NASA's TRMM Satellite measures Cyclone Ului's Australian rainfall from space
NASA and the Japanese Space Agency's Tropical Rainfall Measuring Mission or TRMM satellite can estimate rainfall from space. TRMM is used to monitor tropical rainfall around the world, and can also calculate flood potential. TRMM data was used to create an animation of Tropical Cyclone Ului's track as it approached and made landfall in Queensland, Australia this weekend.
The TRMM animation of rainfall indicated that between 130 mm and 179 mm (5.1 and 7.0 inches) of rainfall fell in areas west of Collinsville, Queensland from Ului's landfall. TRMM data, along with information from other satellites, allows researchers to see how much rain is falling over most of the world every three hours and map areas of potential flooding. Maps that show areas of potential floods use precipitation radar data and high resolution measurements of water content of clouds made by microwave radiometers.

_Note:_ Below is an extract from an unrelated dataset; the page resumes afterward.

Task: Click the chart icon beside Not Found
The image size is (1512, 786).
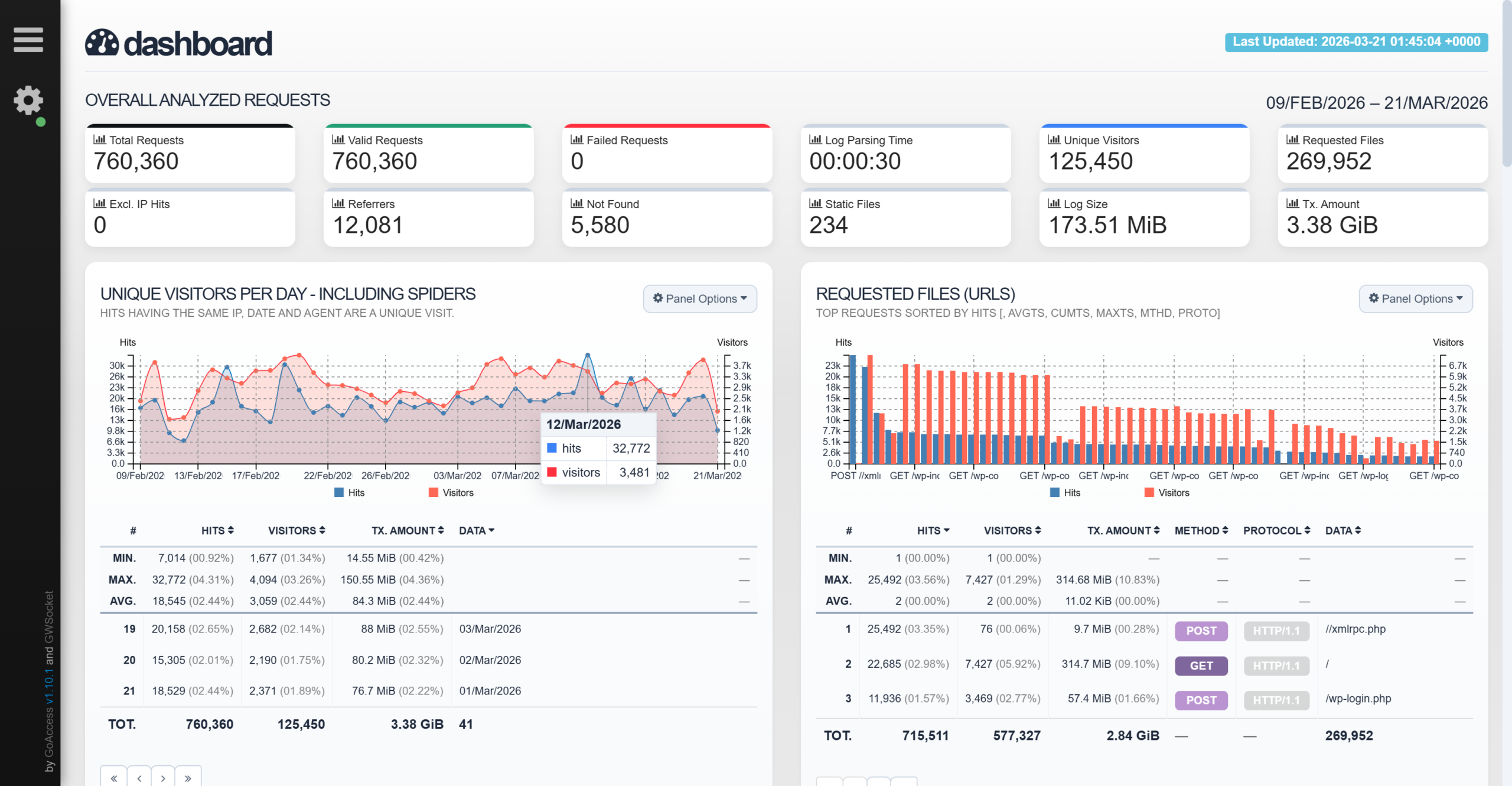Action: [x=576, y=203]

Those rainfall maps were made into a seven-day "movie loop" that allows users to track storms as they travel over land and oceans around the globe. The rainfall animations are developed in the Laboratory for Atmospheres of the NASA Goddard Space Flight Center, Greenbelt, Md. by the TRMM precipitation research team.
About 130mm (5.1 inches) or rainfall was estimated by TRMM at -20.38 latitude and 148.13 longitude, in Bogie, Queensland, Australia, near the Mount Aberdeen State Park. In Springlands, west of Collinsville, Queensland, near -20.88 latitude and 148.88 longitude, TRMM estimated a rainfall of 136mm (5.3 inches). At Mount Wyatt, 163mm (6.4 inches) of rain were estimated to have fallen, and southeast of Swan's Lagoon and Millaroo, TRMM estimated that 179mm (7.0 inches) of rain had fallen from Ului.
On March 20, Ului was a tropical storm with maximum sustained winds near 64 mph about 385 miles east of Cairns, Australia near 19.9 South and 151.7 East. Later in the day it brought sustained winds between 92-109 mph to Hamilton Island off Proserpine. By 2100 UTC (5 p.m. EDT) that day, Ului was 260 miles southeast of Cairns, Queensland, Australia with sustained winds near 52 mph (45 knots) . However, it briefly re-intensified with sustained winds near 109 mph before making landfall near Bowen at Airlie Beach.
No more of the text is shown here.